Wolves are circling NPR, the supposed bugaboo of liberal bias.
The conservatives are building momentum, in one form or another, to cut funding to the influential radio, television and Internet system that provides badly needed news, sophisticated analysis and foreign reporting at a time when market-driven news corporations have chopped away at their assets in pursuit of ever-dwindling net income (or so they say).
Here in Virginia, Gov. Robert McDonnell wants to stop $4.2 million in state funding for Virginia’s NPR stations. In Washington, the Republican-led House of Representatives wants to cut far more across the nation. Rationale for the cuts runs the gamut from House Majority Leader Eric Cantor, who complains that NPR is too liberal, to others who say that the government has no business being in the media business.
One argument is that NPR should be on the chopping block because of the budget crisis dogging Virginia, other states and the federal government.
True, Virginia is billions in the hole for roads, education and other critical needs.
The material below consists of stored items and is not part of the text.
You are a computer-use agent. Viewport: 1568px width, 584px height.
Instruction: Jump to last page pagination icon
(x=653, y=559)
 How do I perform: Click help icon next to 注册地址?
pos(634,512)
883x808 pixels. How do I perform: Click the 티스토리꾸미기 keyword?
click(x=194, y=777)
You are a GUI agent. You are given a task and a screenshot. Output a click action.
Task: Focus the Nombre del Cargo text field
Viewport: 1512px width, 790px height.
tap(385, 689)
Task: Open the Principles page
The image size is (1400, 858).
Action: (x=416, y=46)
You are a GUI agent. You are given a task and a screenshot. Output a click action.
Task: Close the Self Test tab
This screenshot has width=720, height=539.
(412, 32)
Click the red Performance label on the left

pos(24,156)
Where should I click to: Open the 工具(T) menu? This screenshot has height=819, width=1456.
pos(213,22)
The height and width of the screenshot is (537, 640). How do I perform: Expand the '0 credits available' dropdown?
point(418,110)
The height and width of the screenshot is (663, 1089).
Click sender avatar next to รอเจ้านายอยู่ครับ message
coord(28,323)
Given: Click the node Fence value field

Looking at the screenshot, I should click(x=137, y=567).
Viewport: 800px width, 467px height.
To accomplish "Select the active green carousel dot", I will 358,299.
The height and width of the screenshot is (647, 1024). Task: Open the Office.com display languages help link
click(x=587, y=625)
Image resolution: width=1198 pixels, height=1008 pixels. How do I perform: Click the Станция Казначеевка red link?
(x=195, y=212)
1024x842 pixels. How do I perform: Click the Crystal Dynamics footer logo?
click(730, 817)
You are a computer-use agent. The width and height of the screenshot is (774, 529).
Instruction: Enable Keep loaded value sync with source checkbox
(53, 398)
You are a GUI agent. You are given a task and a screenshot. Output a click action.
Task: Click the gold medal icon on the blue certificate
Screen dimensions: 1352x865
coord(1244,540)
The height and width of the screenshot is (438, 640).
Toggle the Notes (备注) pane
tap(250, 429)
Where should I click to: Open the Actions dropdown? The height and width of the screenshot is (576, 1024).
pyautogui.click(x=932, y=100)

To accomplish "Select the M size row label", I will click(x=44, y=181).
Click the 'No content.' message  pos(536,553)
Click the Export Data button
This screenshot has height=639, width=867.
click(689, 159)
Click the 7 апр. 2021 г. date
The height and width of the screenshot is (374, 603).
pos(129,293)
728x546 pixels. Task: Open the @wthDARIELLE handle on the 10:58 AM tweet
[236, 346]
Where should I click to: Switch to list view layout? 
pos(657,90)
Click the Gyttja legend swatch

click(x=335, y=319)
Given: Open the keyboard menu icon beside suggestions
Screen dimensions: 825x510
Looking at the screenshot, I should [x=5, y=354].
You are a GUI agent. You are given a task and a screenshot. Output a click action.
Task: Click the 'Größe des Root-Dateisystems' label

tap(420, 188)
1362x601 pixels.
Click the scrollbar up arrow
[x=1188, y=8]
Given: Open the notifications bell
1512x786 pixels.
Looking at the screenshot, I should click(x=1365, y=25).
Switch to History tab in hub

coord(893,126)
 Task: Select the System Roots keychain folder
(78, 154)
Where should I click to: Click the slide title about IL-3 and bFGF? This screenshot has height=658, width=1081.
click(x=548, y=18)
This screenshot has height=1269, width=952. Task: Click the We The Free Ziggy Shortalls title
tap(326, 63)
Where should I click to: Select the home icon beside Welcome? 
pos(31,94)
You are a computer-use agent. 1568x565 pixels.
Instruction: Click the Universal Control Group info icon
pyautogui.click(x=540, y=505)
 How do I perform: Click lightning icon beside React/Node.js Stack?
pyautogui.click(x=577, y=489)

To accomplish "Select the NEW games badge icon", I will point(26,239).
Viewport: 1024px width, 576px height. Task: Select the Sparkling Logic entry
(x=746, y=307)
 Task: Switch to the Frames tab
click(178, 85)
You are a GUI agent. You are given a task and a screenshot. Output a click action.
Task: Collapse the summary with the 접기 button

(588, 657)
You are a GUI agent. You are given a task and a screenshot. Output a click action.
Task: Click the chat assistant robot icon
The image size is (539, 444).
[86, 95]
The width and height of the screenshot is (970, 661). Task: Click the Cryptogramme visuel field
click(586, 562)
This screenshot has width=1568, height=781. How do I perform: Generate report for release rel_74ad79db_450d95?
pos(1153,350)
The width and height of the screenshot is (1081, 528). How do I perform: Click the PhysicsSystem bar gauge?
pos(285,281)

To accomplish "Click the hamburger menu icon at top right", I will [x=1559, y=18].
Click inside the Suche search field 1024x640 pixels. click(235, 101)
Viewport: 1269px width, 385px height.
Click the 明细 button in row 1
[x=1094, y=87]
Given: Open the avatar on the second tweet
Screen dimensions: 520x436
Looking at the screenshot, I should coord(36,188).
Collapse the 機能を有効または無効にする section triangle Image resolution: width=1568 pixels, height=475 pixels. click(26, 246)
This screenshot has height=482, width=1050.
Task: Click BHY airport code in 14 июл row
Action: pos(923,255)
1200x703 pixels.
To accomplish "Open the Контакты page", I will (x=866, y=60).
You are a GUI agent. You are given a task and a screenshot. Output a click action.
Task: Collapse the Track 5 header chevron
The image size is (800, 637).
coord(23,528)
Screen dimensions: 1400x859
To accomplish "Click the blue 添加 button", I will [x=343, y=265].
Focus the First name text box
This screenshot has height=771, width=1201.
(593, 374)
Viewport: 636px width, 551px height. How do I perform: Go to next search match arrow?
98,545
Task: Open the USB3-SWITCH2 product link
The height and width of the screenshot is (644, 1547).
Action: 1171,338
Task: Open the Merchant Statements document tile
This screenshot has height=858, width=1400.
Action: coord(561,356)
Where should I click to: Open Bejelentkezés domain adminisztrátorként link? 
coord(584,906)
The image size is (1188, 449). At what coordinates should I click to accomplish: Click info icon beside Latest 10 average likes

But that’s the fault of the General Assembly, not state NPR stations. Last year, McDonnell seemed to pull a rabbit out of the hat by coming in with a budget surplus, but he did so by playing accounting tricks with the state retirement system. As far as roads go — poof! — suddenly there was an extra billion lying around left by Democratic Gov. Tim Kaine for a rainy day.
So, just how bad is Virginia’s fiscal crisis anyway? Let’s look at ways we can find the $4.2 million to save NPR funding. Consider these:
•The Post has reported that as the state is crimping on funding help for education and the mentally ill, the General Assembly renewed a $45 million annual provision for two big utilities, Dominion and Appalachian Power, to buy coal mined in Virginia. The measure has been on the books since 1999 and gives tax credits worth $3 per ton for Old Dominion coal. Why is this government welfare needed? Metallurgical coal, which the state produces, now fetches $200 a metric ton. Global demand for Central Appalachian met coal is so strong that Norfolk Southern railroad is scrambling to come up with 2,500 new or leased hopper cars, and collier ships are backed up at anchor in Hampton Roads. Why does coal need help?
• Amazon.com doesn’t pay state sales taxes. Here’s a company that brings in tens of billions in revenue by selling goods over the Net. Virginia should think about getting its share. Back in the early days, people like then-governor George Allen, anxious to embrace the “digital Dominion,” fought taxing the Web. Well, that was then. Amazon.com isn’t exactly a start-up anymore.
•The gas tax. We pay among the lowest of any state in the country. This is the simplest solution.
So there you have it. Finding $4.2 million to save NPR funding shouldn’t be that hard, just as it shouldn’t be to ease the pain for the sick and students who need an education. It’s time to get past the financial-crisis panic mentality and the worry-mongers.